**YOUR GOAL:**
Only the lines from the one containing "This screenshot has height=265, width=506." through the end of the entries are to be copied, exactly and without pictures, please.

-- EXERCISE INPUTS follows --

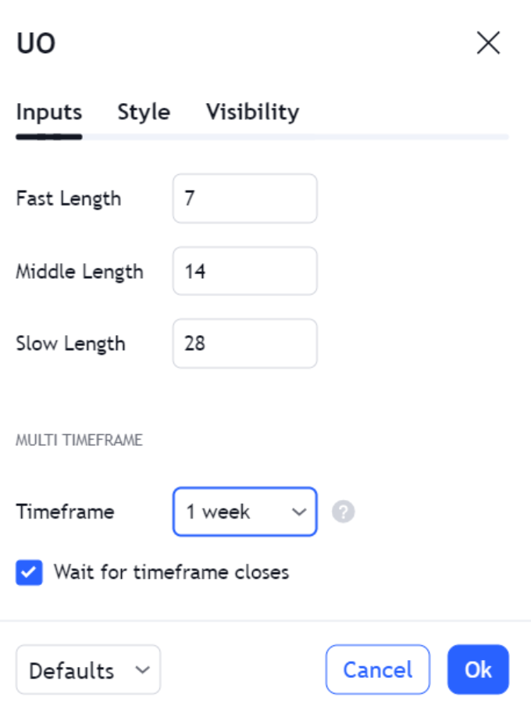This screenshot has height=703, width=531.
Task: Click the UO dialog title
Action: point(36,45)
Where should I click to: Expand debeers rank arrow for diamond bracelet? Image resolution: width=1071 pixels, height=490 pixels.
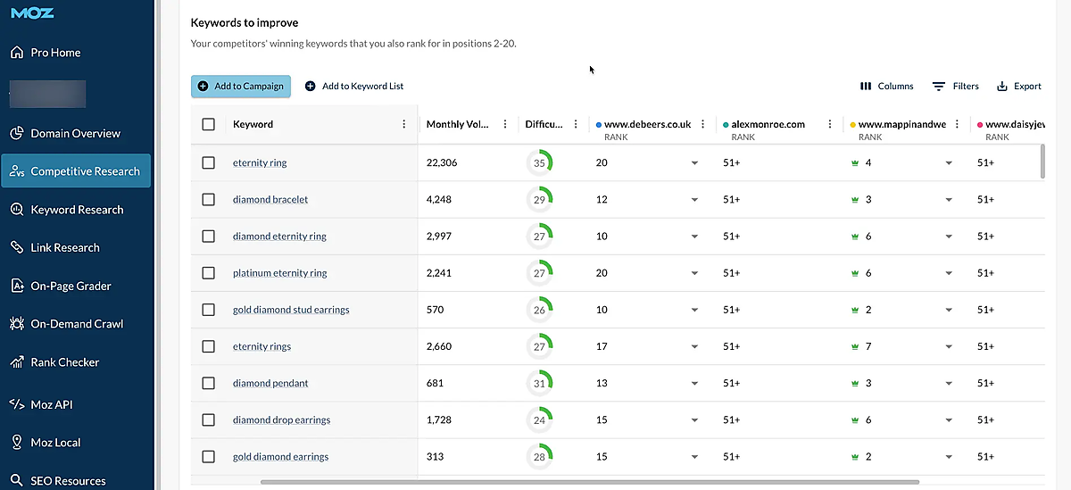[x=694, y=200]
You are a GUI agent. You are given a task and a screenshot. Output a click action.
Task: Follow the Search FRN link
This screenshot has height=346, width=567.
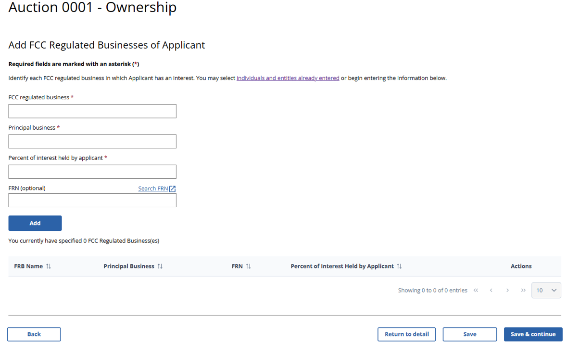[153, 189]
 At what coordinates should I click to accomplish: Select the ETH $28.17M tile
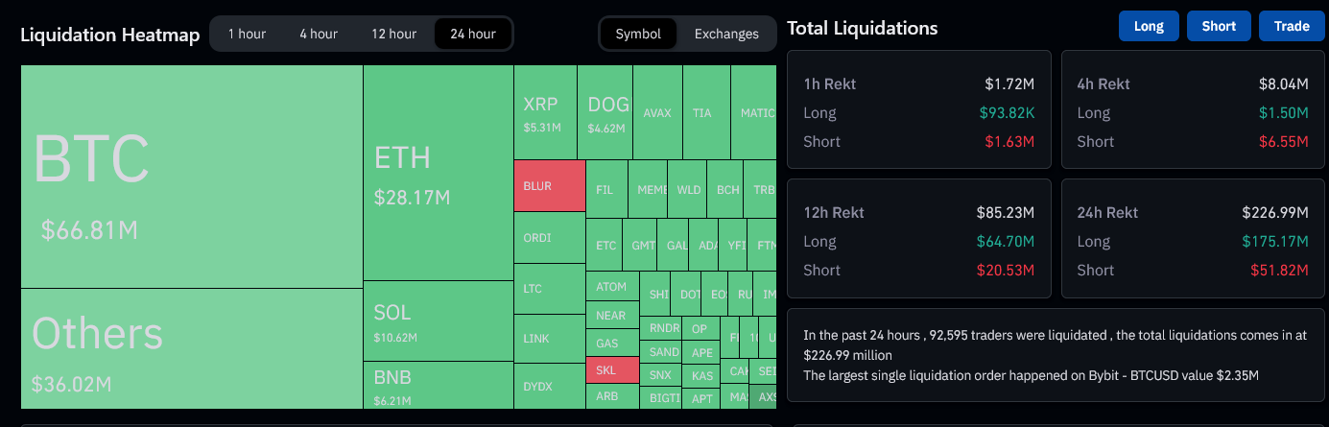coord(438,173)
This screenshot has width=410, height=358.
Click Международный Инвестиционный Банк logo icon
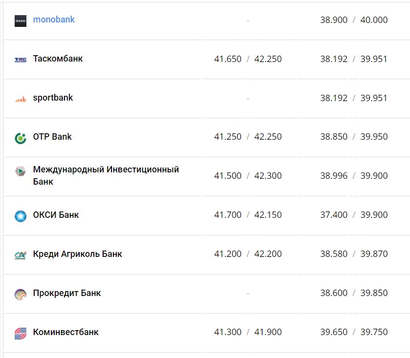[x=21, y=171]
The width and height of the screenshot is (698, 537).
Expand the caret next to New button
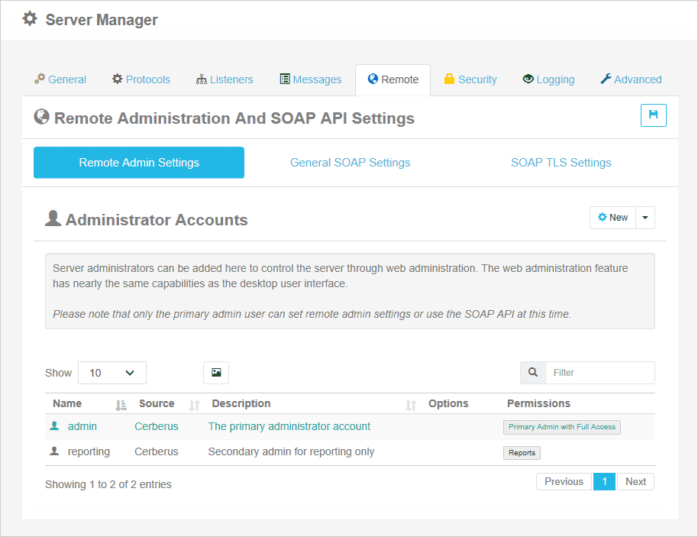point(645,218)
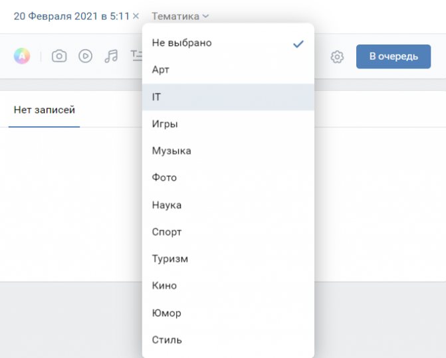Collapse the Тематика dropdown

click(180, 16)
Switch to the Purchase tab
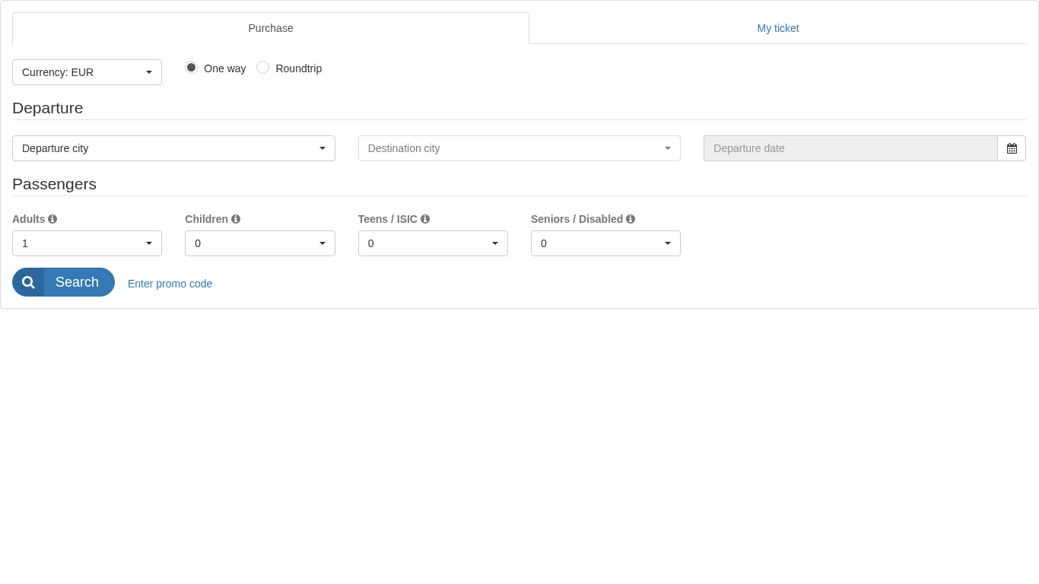 [271, 28]

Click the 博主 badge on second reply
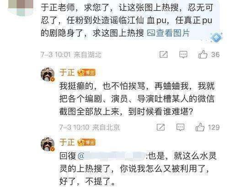[86, 142]
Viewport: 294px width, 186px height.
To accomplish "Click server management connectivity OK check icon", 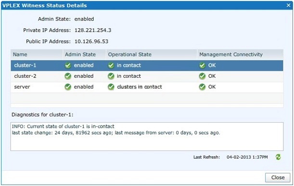I will (x=202, y=87).
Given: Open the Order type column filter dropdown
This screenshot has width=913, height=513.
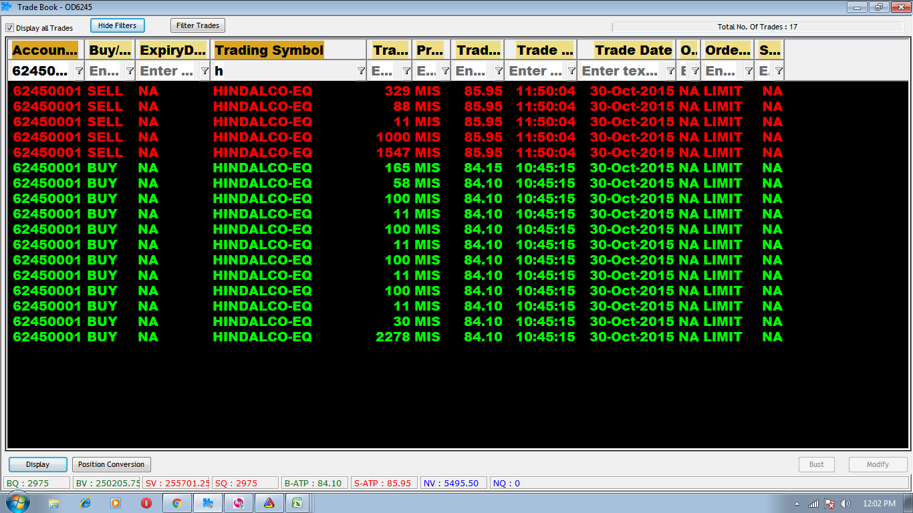Looking at the screenshot, I should click(749, 71).
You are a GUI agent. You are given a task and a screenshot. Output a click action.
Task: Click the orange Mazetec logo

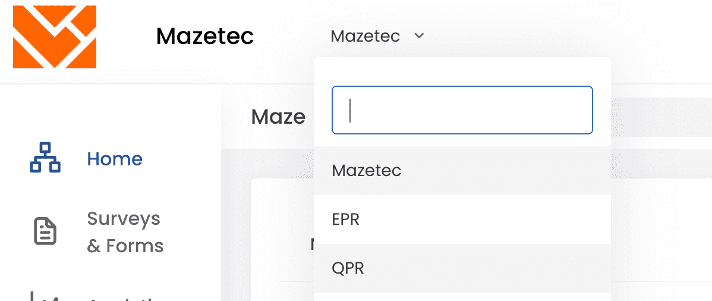coord(55,36)
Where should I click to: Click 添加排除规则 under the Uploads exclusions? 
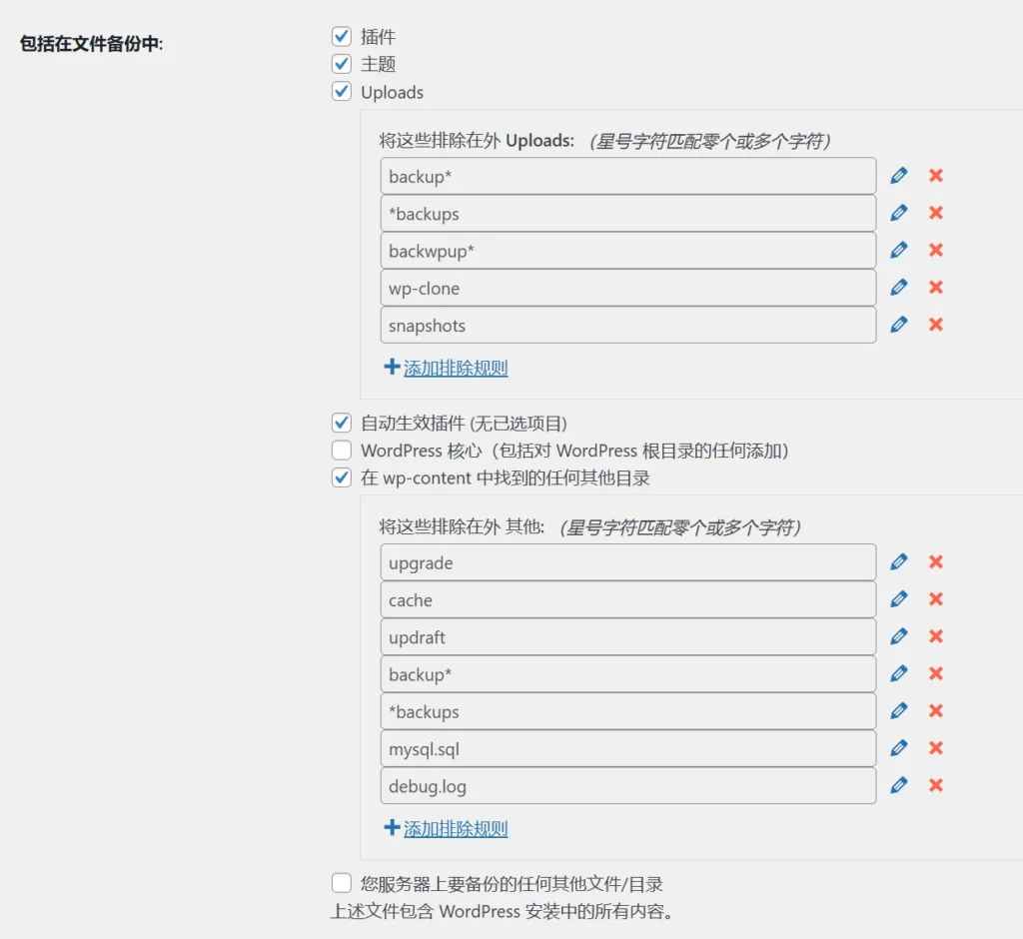point(455,368)
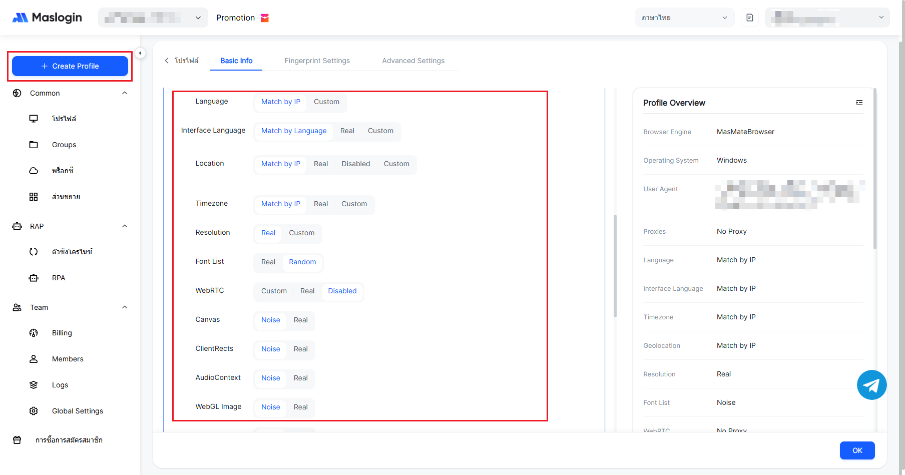Collapse the Team section chevron
The image size is (905, 475).
click(x=125, y=307)
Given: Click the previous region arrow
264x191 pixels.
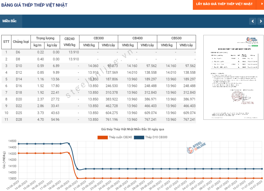Looking at the screenshot, I should pos(253,21).
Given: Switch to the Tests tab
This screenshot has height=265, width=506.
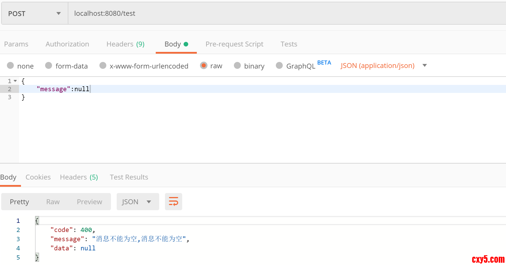Looking at the screenshot, I should click(289, 44).
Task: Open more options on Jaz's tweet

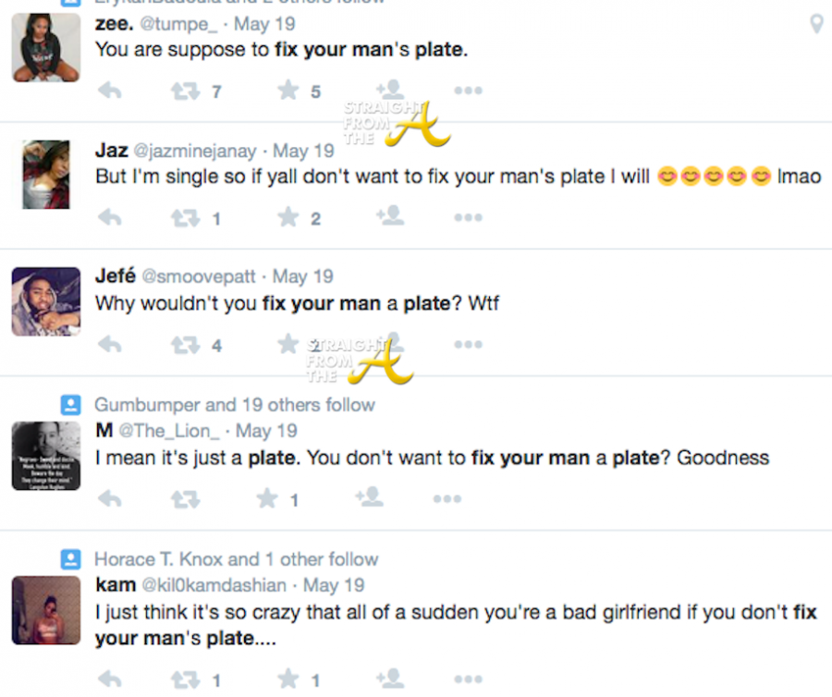Action: (x=468, y=218)
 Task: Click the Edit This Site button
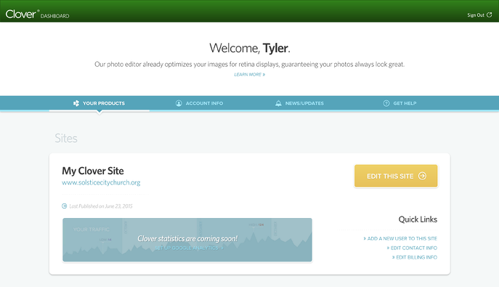[x=396, y=176]
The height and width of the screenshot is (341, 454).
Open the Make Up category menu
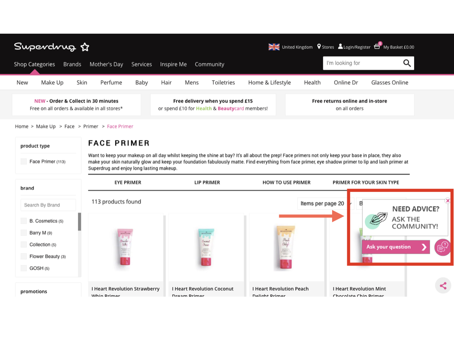[x=52, y=82]
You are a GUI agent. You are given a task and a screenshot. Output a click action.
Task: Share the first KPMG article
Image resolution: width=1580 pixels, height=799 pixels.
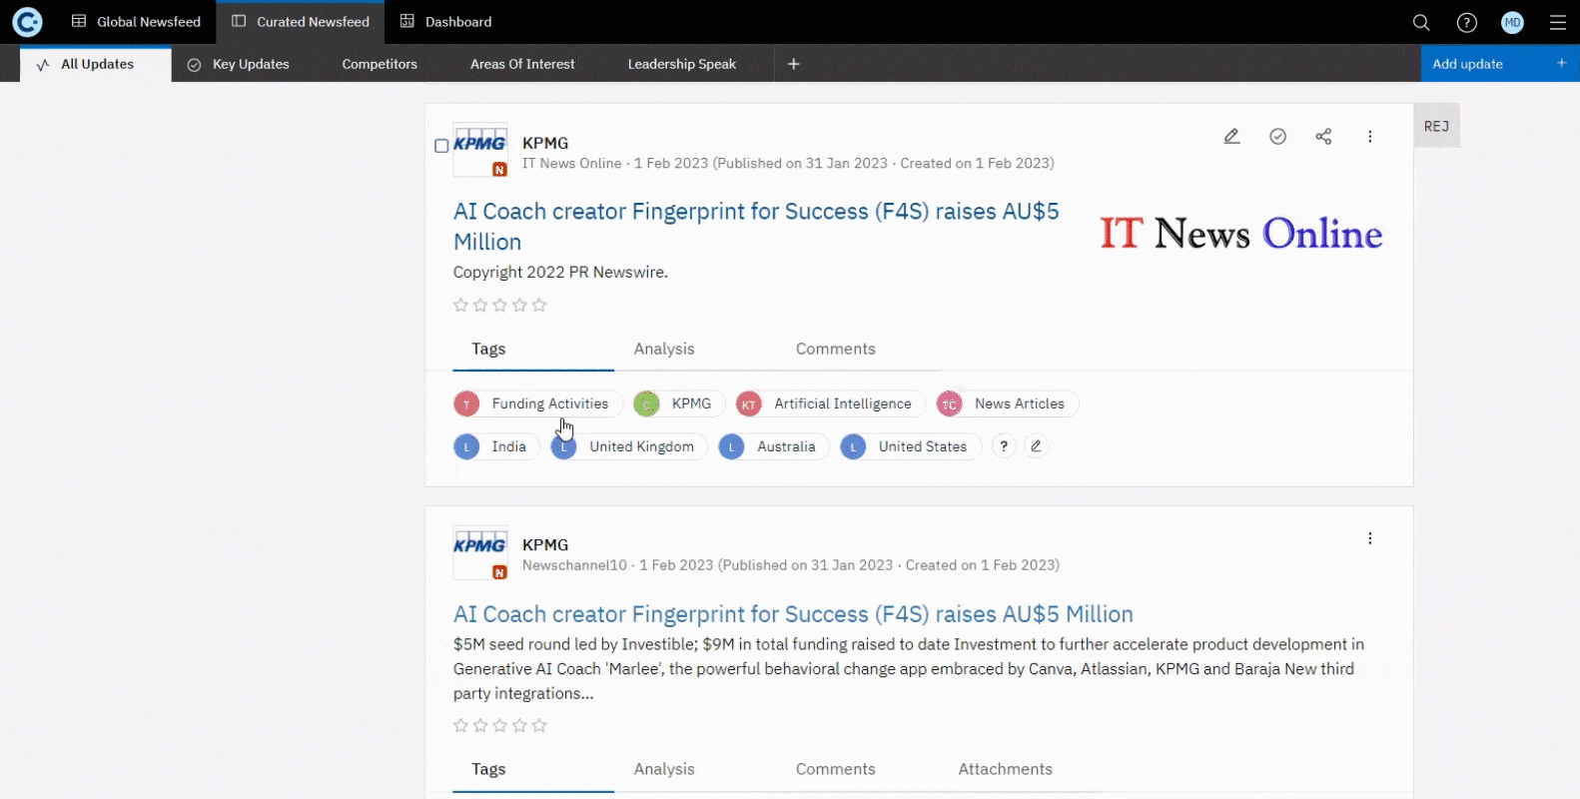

-- EXERCISE INPUTS concluded --

**TASK OUTPUT:**
This screenshot has height=265, width=506.
Looking at the screenshot, I should click(289, 44).
Task: Open more options on Jaz's tweet

Action: (x=468, y=218)
 Task: Click the Edit This Site button
[x=396, y=176]
The height and width of the screenshot is (341, 454).
Open the Make Up category menu
[x=52, y=82]
You are a GUI agent. You are given a task and a screenshot. Output a click action.
Task: Share the first KPMG article
Image resolution: width=1580 pixels, height=799 pixels.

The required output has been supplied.